— What the task asks —
Comb through the entries for "screenshot" and pull out each line that holds it.

— Listed records —

= = = = =

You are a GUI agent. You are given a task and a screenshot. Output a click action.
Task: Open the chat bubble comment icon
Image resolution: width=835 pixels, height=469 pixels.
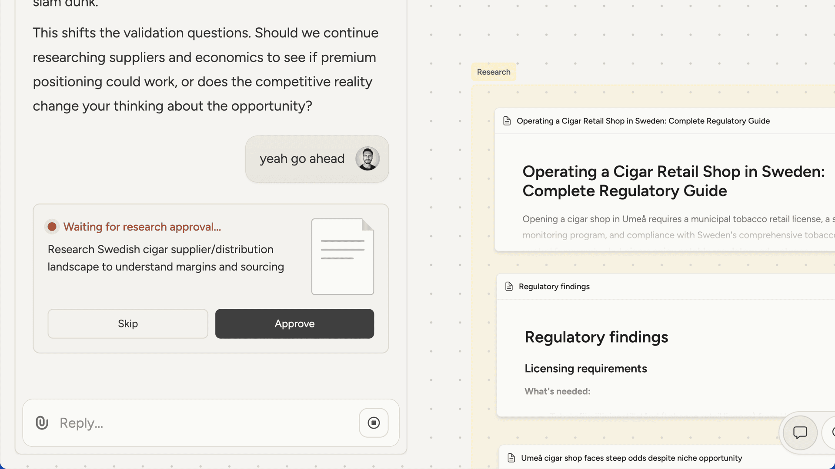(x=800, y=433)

= = = = =

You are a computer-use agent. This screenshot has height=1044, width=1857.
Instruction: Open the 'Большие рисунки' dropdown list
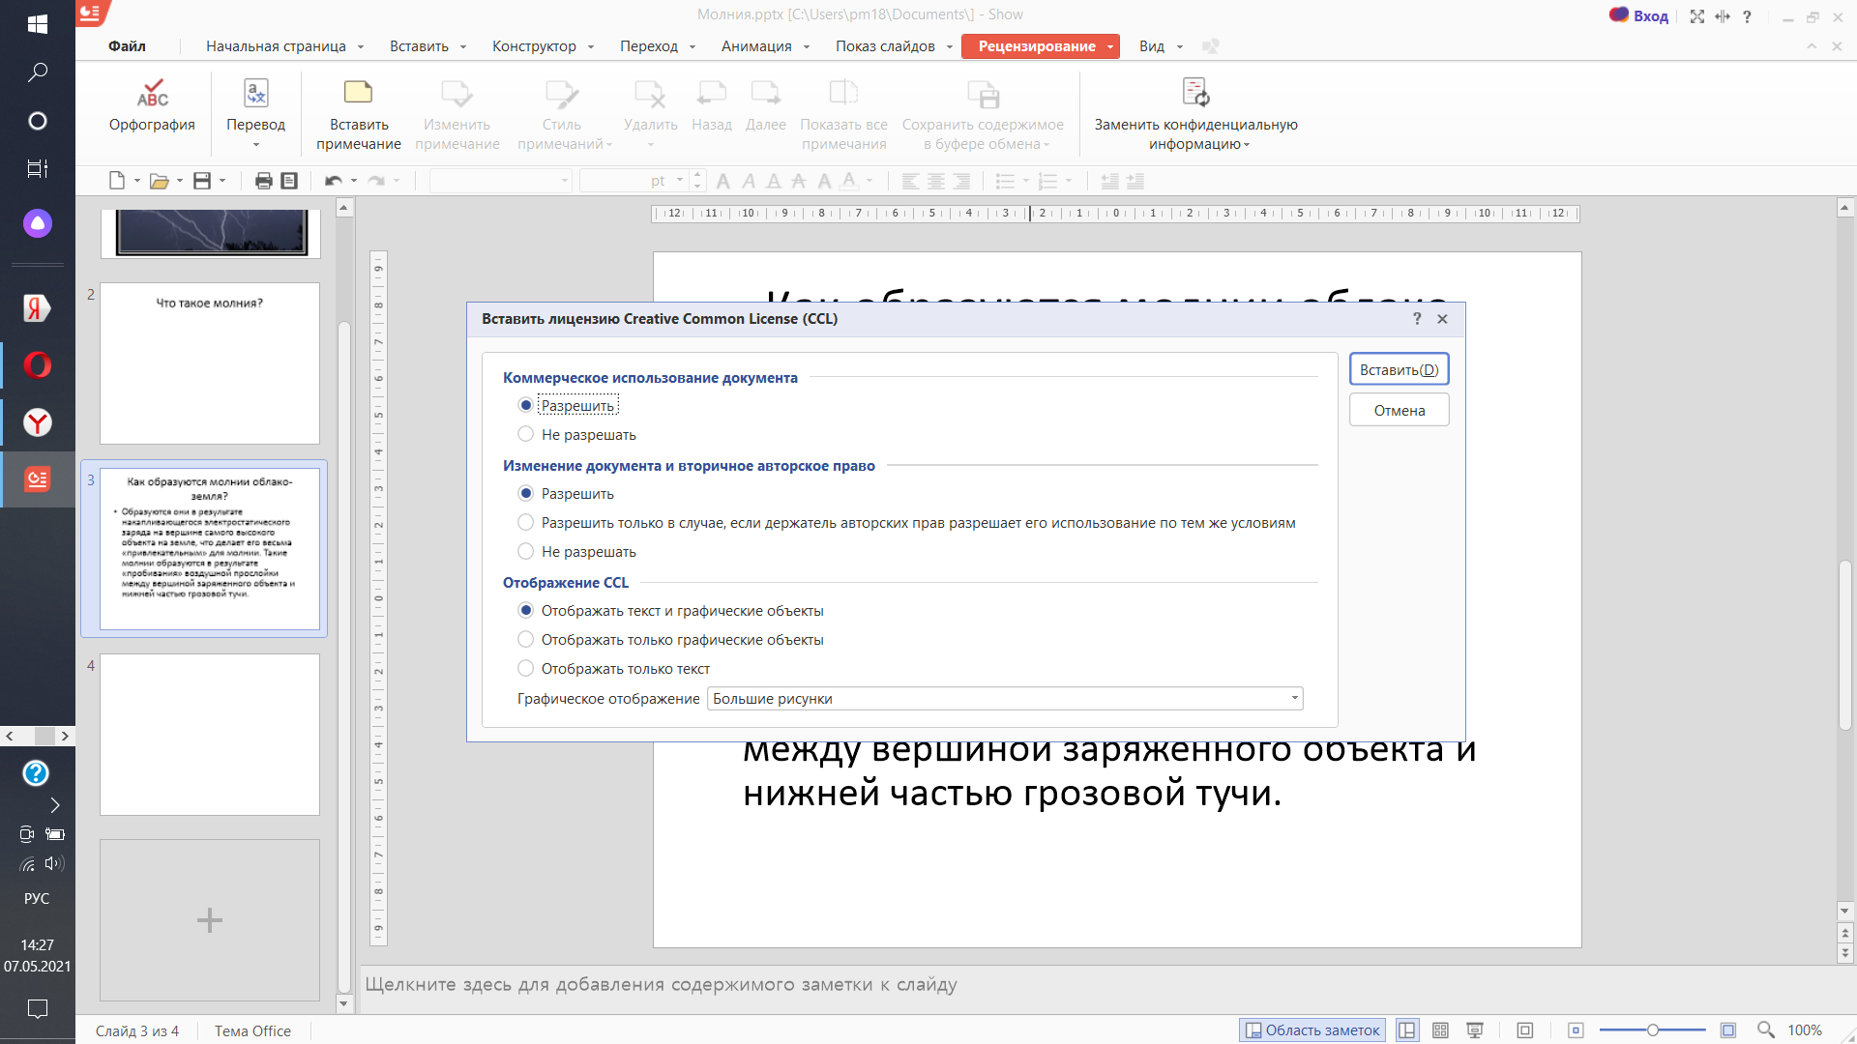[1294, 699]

= = = = =

— Answer below —
You are a GUI agent. You are given a task and a screenshot. Output a click action.
You are a computer-use agent. This screenshot has height=1044, width=1857.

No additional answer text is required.